Si bien gran parte de los desarrollos en la materia se han concentrado en grandes urbes, hay una creciente referencia respecto de la relevancia de la implementación de proyectos “Smart” en el ámbito de ciudades intermedias como Tandil.

En Tandil se han implementado proyectos relacionados con el transporte, la seguridad y la apertura de datos al público que pueden ser considerados “Smart”. Potencialmente, por las características de prestación de servicios locales se podrían incorporar ciertas tecnologías de monitoreo, así como también de recolección de datos.

En términos comparativos, Tandil se podría encuadrar dentro del grupo de ciudades “Smart” enfocado en la gestión de servicios urbanos. Generacionalmente, se podría ubicar a nuestra ciudad como una Smart City 1.0 con atisbos de 2.0”.

¿En qué proyecto está trabajando la facultad respecto a “Smart Cities”? ¿Cuál es tu participación dentro del mismo?

Desde la perspectiva académica de gestión, hay cuatro grandes campos sobre los que se analizan las Smart Cities. La primera, Dimensiones y Proyectos, que se enfoca en identifica las dimensiones de una Smart City y sus interrelaciones, categorizar operacionalmente los proyectos y proponer taxonomías que permitan su comparación directa e indirecta. La segunda, Metodología de indicadores y rankings, busca analizar y caracterizar los mecanismos de evaluación la inteligencia urbana a partir de conjuntos de indicadores referidos a las dimensiones de una Smart City.

La tercera, Estudio de Ciudades Intermedias, procura desarrollar metodologías que permitan vincular un conjunto de indicadores referidos a la medición de la inteligencia urbana con el tamaño de las ciudades.
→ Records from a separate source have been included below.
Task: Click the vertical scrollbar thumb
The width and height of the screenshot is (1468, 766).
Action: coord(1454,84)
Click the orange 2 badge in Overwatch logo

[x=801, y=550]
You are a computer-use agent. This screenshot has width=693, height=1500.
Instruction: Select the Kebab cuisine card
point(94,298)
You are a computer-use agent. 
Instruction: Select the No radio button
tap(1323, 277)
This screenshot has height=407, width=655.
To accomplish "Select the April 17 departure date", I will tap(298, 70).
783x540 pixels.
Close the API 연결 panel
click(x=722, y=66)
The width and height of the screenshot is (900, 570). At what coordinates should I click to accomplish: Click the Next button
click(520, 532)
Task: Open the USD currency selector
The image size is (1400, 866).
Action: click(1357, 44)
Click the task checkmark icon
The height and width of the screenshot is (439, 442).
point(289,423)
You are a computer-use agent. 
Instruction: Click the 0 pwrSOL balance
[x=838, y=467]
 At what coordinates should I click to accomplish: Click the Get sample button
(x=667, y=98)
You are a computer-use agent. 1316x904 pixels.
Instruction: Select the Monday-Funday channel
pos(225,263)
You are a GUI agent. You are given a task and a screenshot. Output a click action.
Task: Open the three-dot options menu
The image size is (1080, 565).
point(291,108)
La cuarta, Impactos y sustentabilidad, persigue construir metodologías para evaluar el impacto de las nuevas tecnologías y proyectos sobre las ciudades y discutir tal impacto en términos de eficiencia, valores públicos, calidad de vida y sostenibilidad ambiental.

Esta temática se viene estudiado en el Centro de Estudios en Administración de la Facultad de Ciencias Económicas de la UNICEN desde 2019, principalmente en los tres primeros ejes enunciados. Hemos presentado artículos y realizado presentaciones en reuniones científicas internacionales. Actualmente participo en dos proyectos de investigación que trabajan académicamente esta temática”.